WORK INSTRUCTION:
Whenever a line in the records below holds the string "Task", copy it out.

INPUT MATERIAL:
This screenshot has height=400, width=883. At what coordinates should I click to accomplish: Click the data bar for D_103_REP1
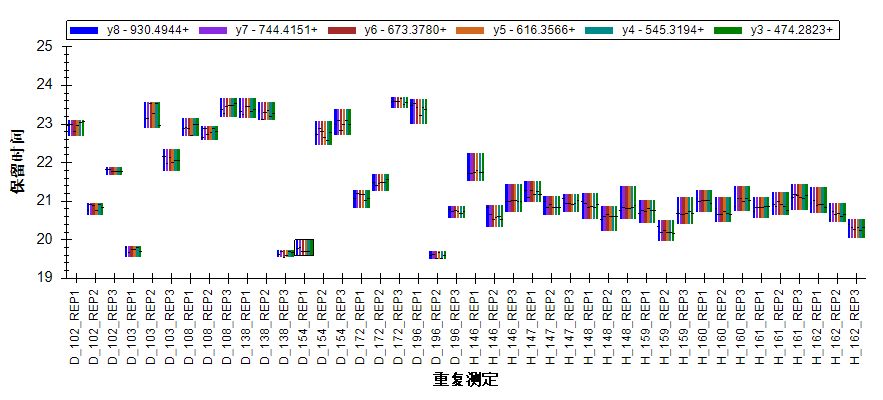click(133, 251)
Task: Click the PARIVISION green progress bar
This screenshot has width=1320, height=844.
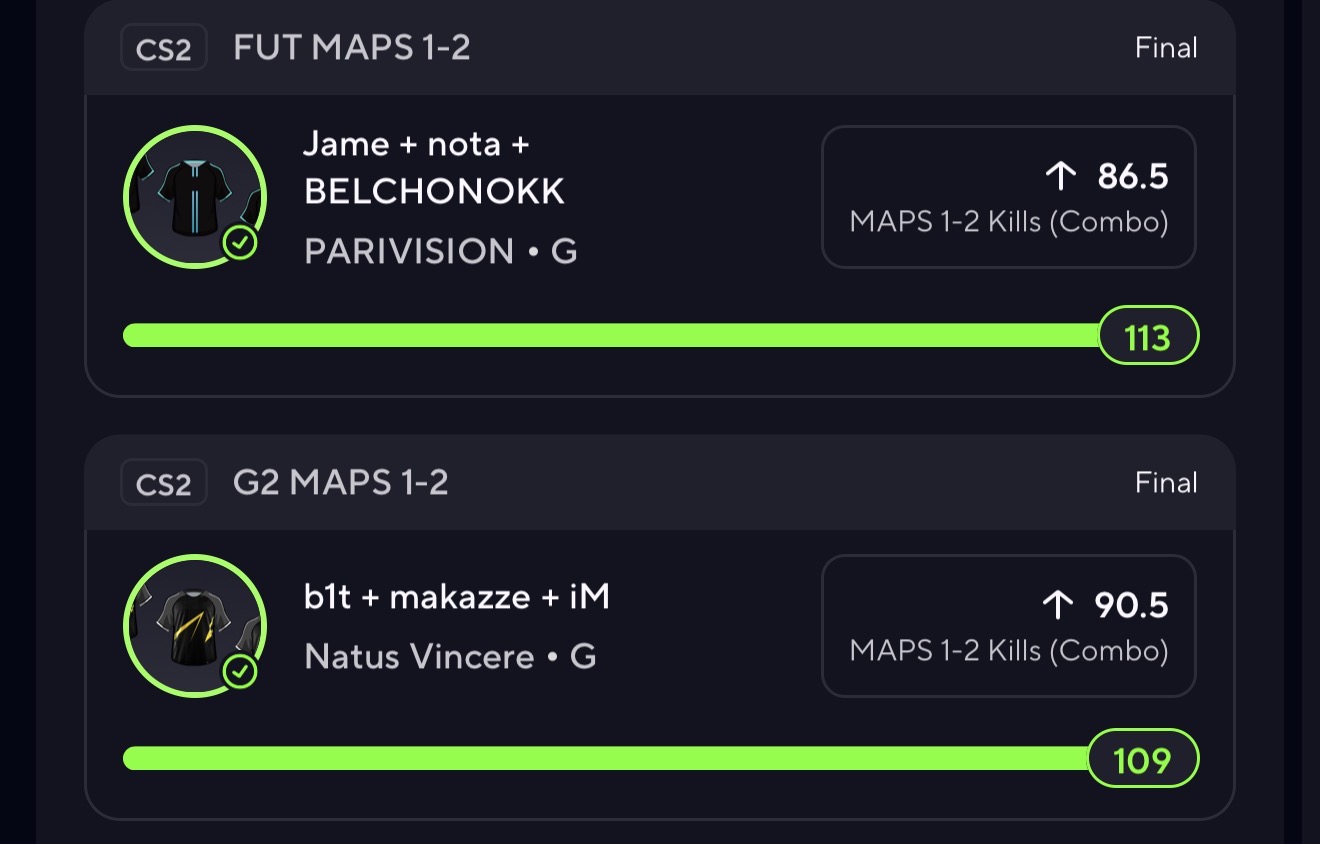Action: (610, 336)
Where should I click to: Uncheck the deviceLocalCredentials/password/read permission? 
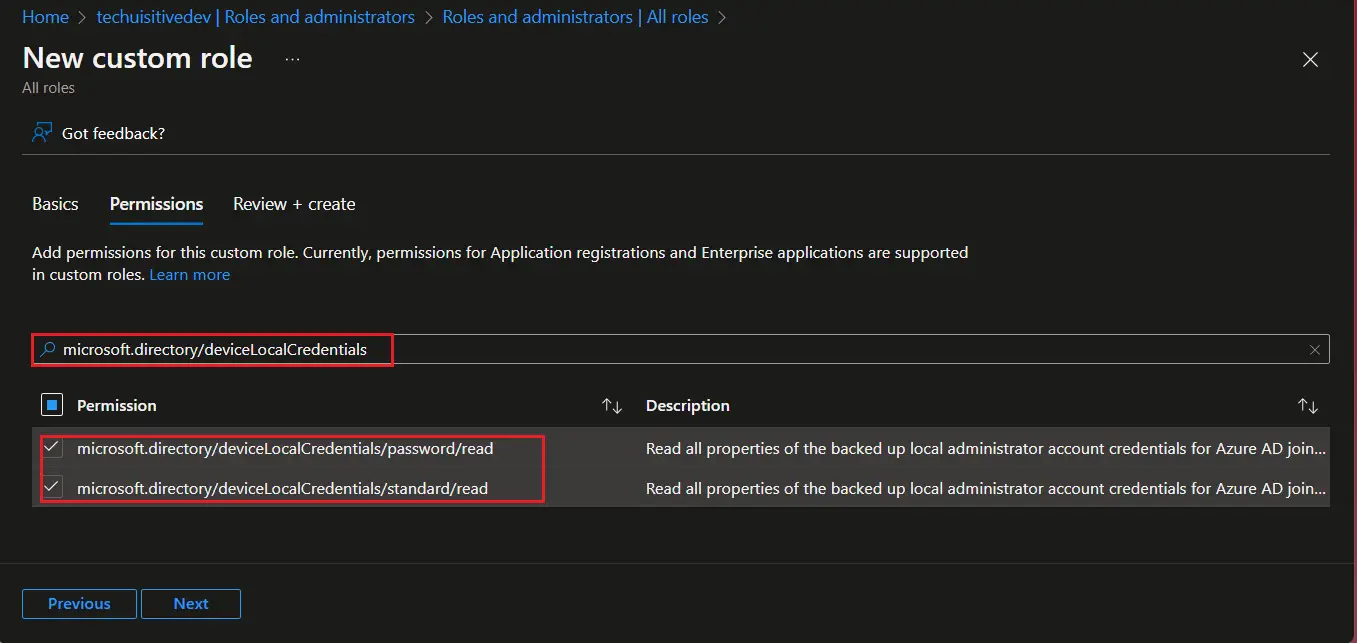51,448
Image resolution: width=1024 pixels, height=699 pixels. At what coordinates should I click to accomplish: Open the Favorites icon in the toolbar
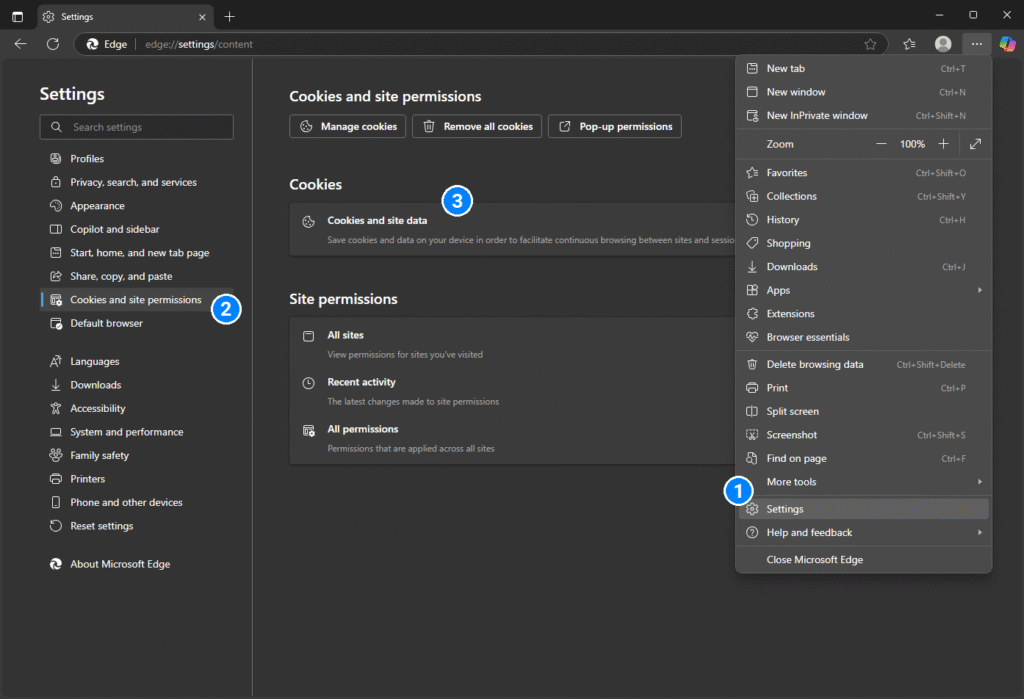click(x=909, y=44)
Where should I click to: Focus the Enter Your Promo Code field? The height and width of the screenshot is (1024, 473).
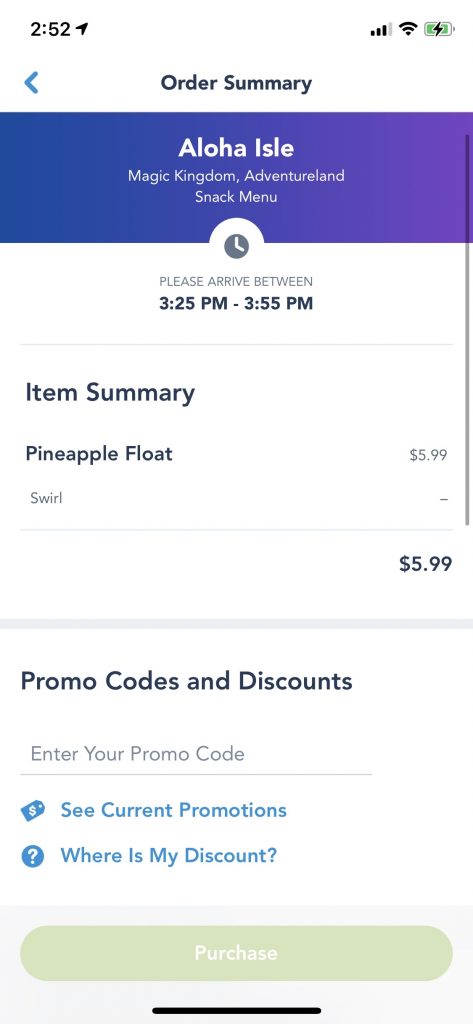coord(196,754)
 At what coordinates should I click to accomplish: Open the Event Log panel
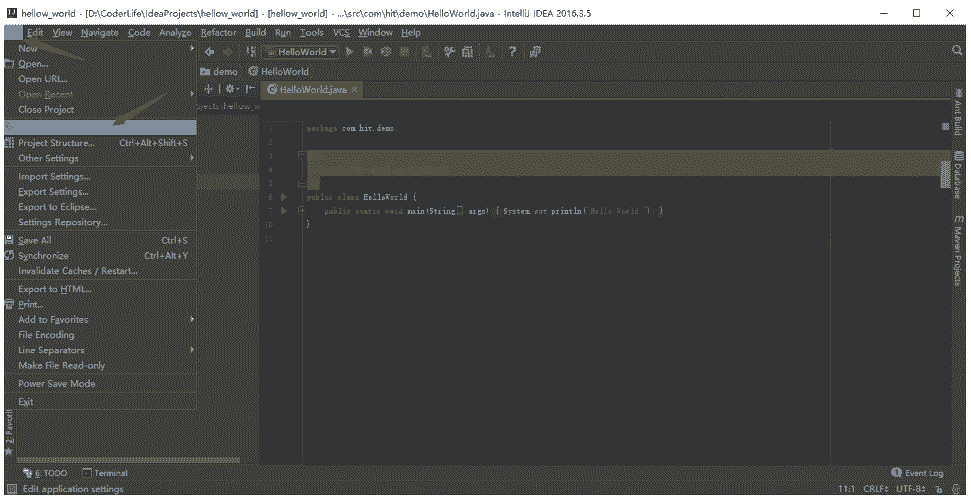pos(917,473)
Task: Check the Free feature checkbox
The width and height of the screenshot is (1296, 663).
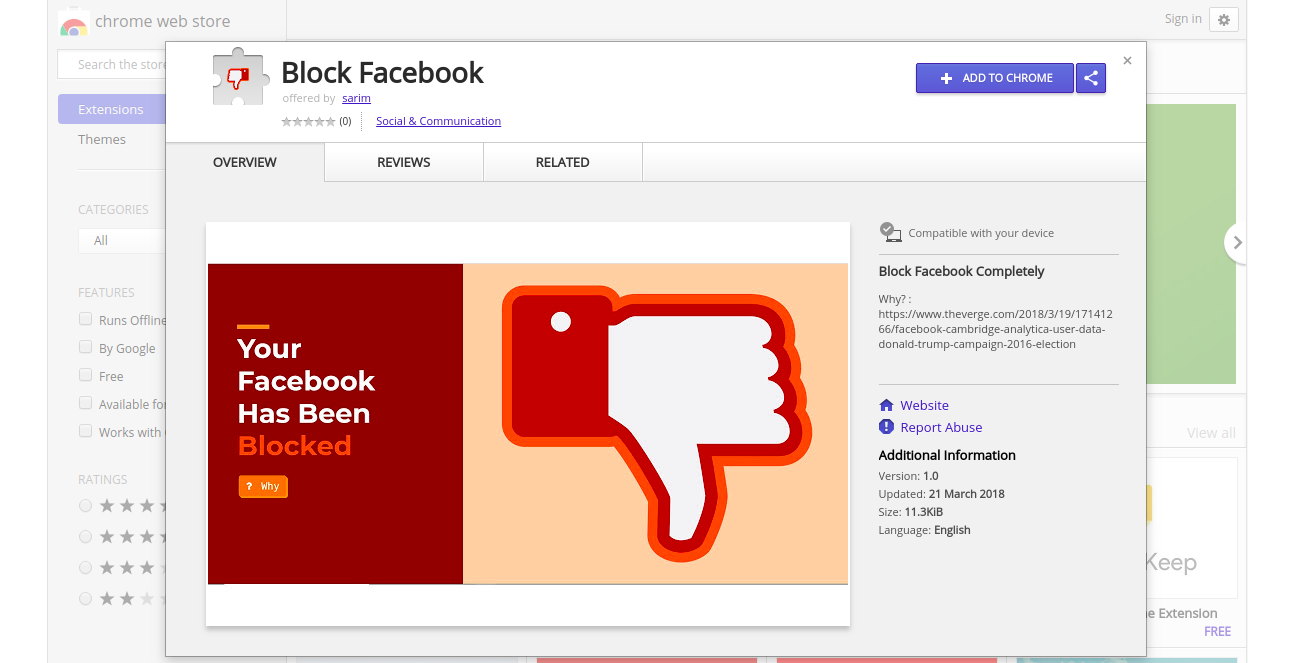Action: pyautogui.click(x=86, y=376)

REPLY:
Task: Click the PARIVISION green progress bar
Task: Check the Free feature checkbox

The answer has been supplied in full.